연습 과제 –
아래 행을 모두 한 글자도 바꾸지 말고 그대로 출력하세요. 그림은 답에서 빼세요.

───── 데이터 행 ─────

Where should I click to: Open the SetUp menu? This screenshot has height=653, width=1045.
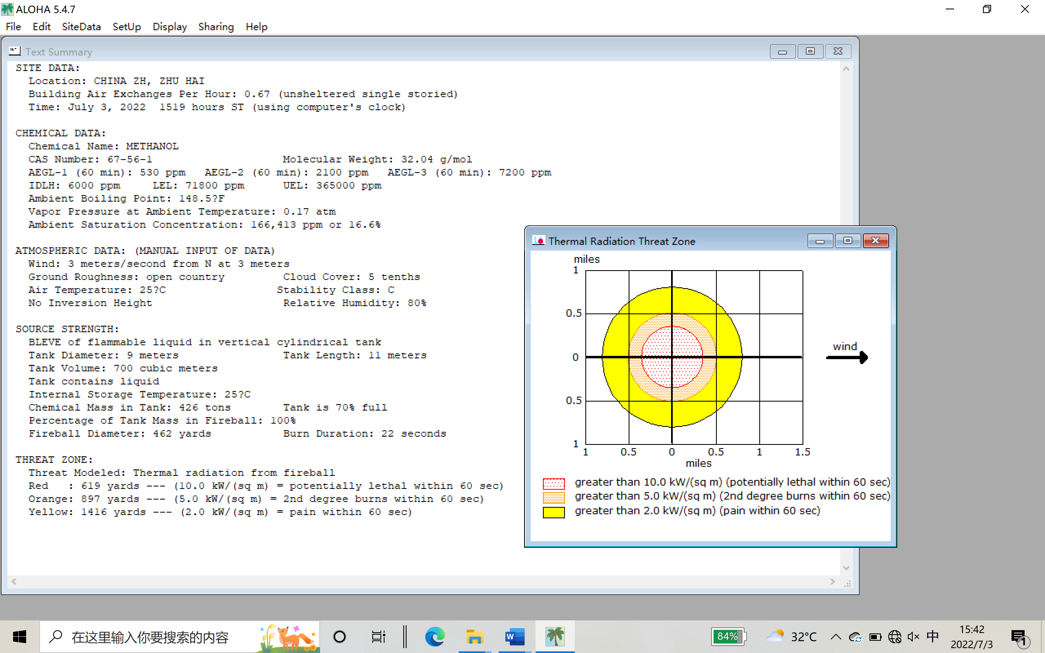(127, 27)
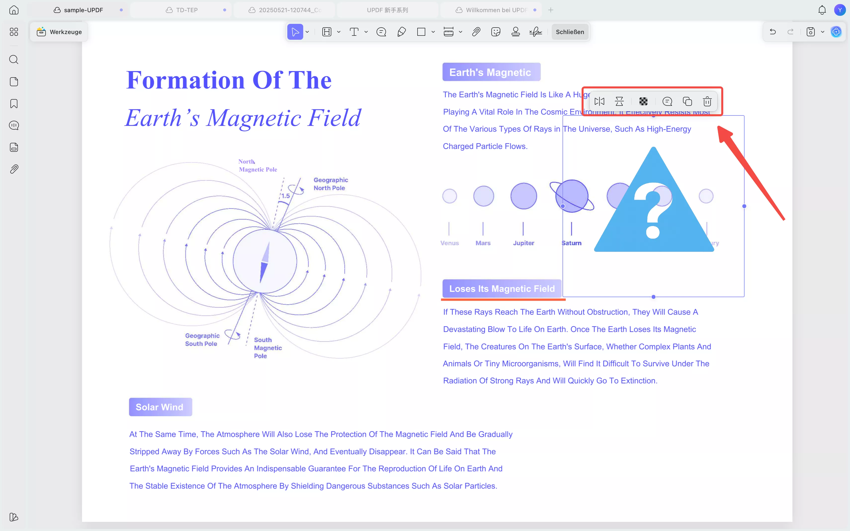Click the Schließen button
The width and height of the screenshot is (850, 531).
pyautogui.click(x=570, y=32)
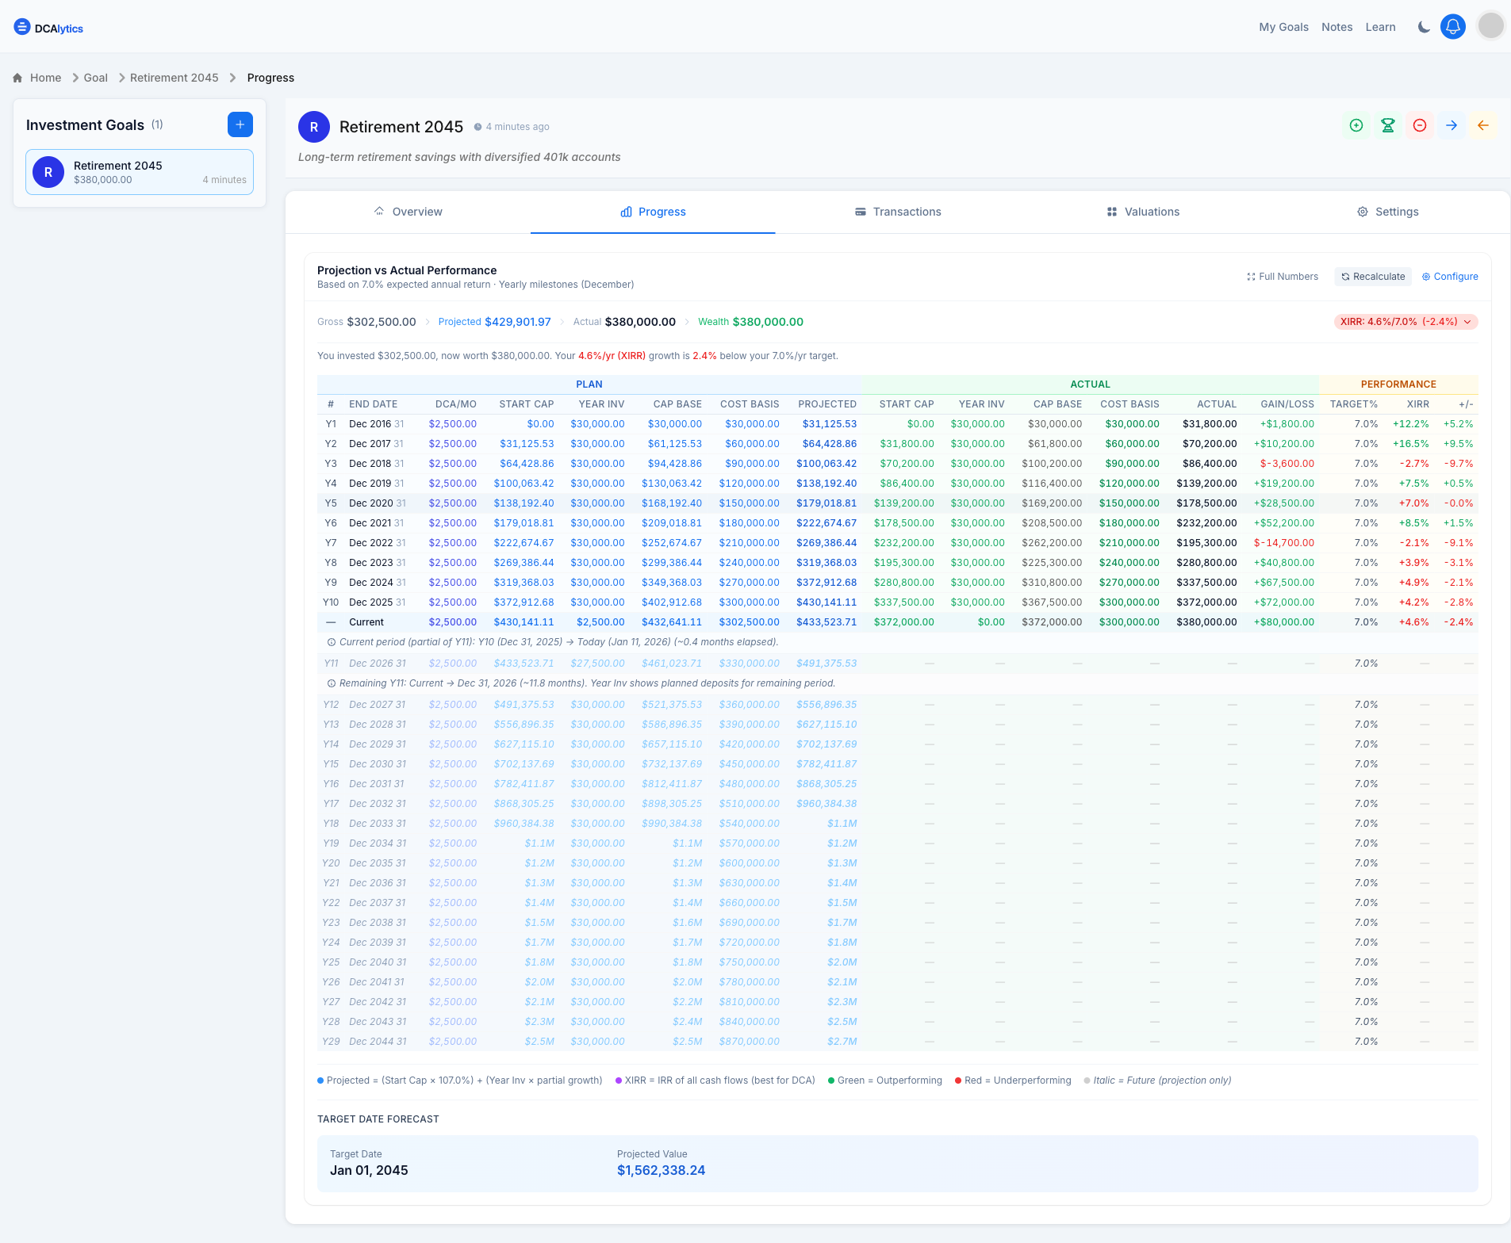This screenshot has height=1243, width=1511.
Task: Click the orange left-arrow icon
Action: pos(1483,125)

─────

과제 정답 –
Where should I click to: Open the SetUp menu? This screenshot has height=653, width=1045.
(127, 27)
Click the Schließen button
The width and height of the screenshot is (850, 531).
pyautogui.click(x=570, y=32)
This screenshot has height=1243, width=1511.
Task: Click the orange left-arrow icon
Action: pos(1483,125)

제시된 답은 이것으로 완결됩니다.